ACTIVITY
Write out the records in full and without alteration, setting aside their pictures.

EXERCISE MATERIALS
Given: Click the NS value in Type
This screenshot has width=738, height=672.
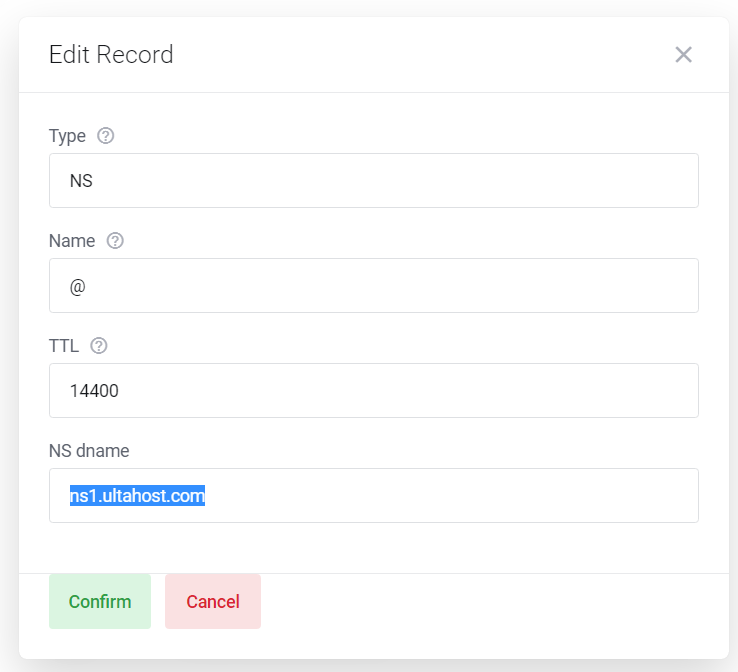Looking at the screenshot, I should pyautogui.click(x=81, y=181).
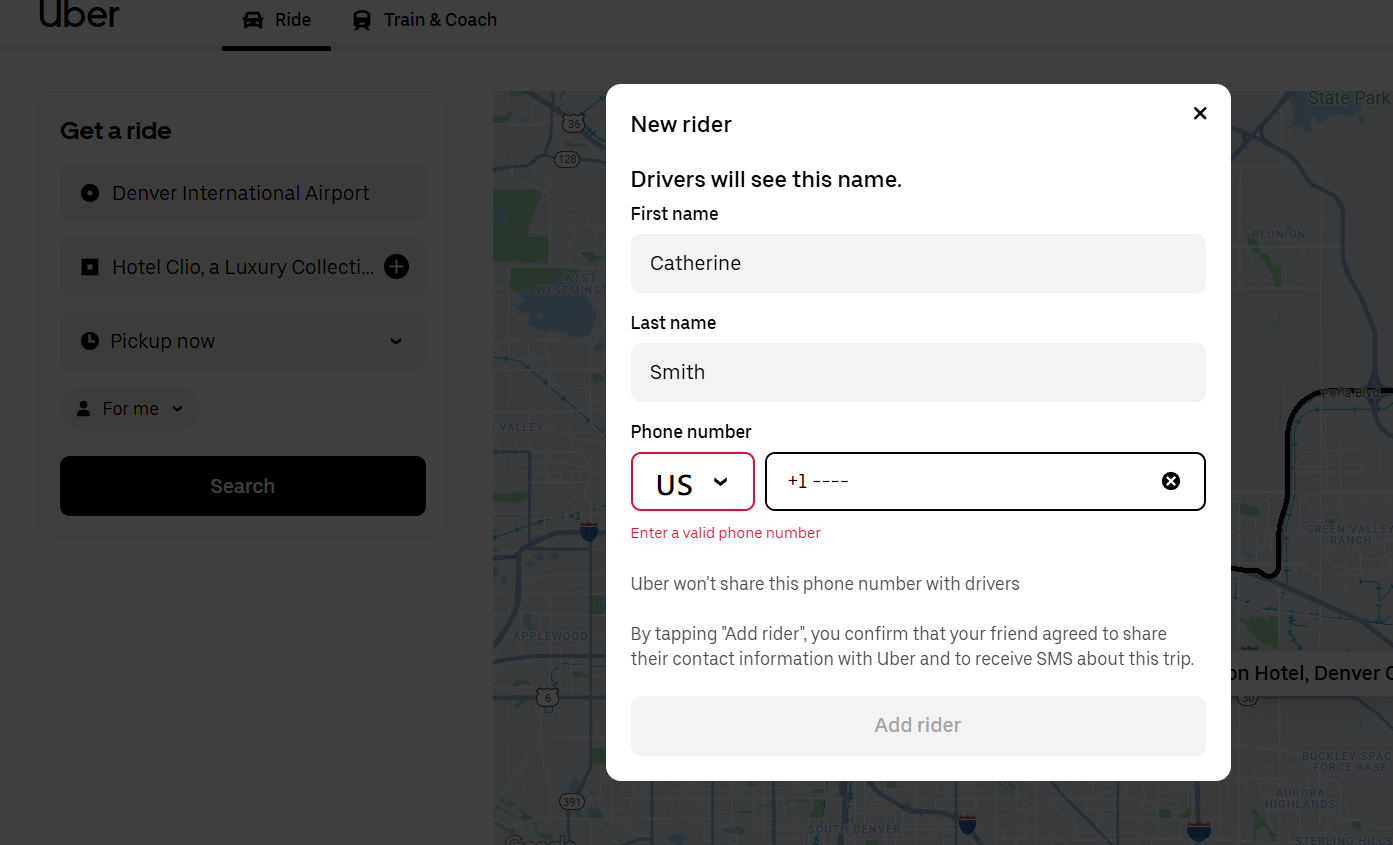Screen dimensions: 1393x845
Task: Click the clock icon beside Pickup now
Action: 90,341
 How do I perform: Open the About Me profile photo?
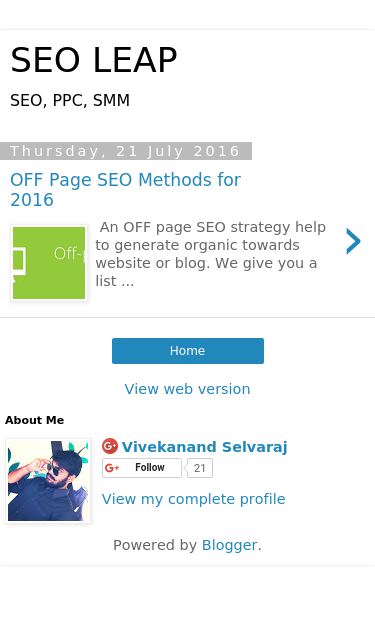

YOUR RESPONSE
Given: Click the NS value in Type
This screenshot has width=738, height=672.
Looking at the screenshot, I should pyautogui.click(x=81, y=181).
Screen dimensions: 1393x845
Task: Click the clock icon beside Pickup now
Action: 90,341
 How do I perform: Open the About Me profile photo?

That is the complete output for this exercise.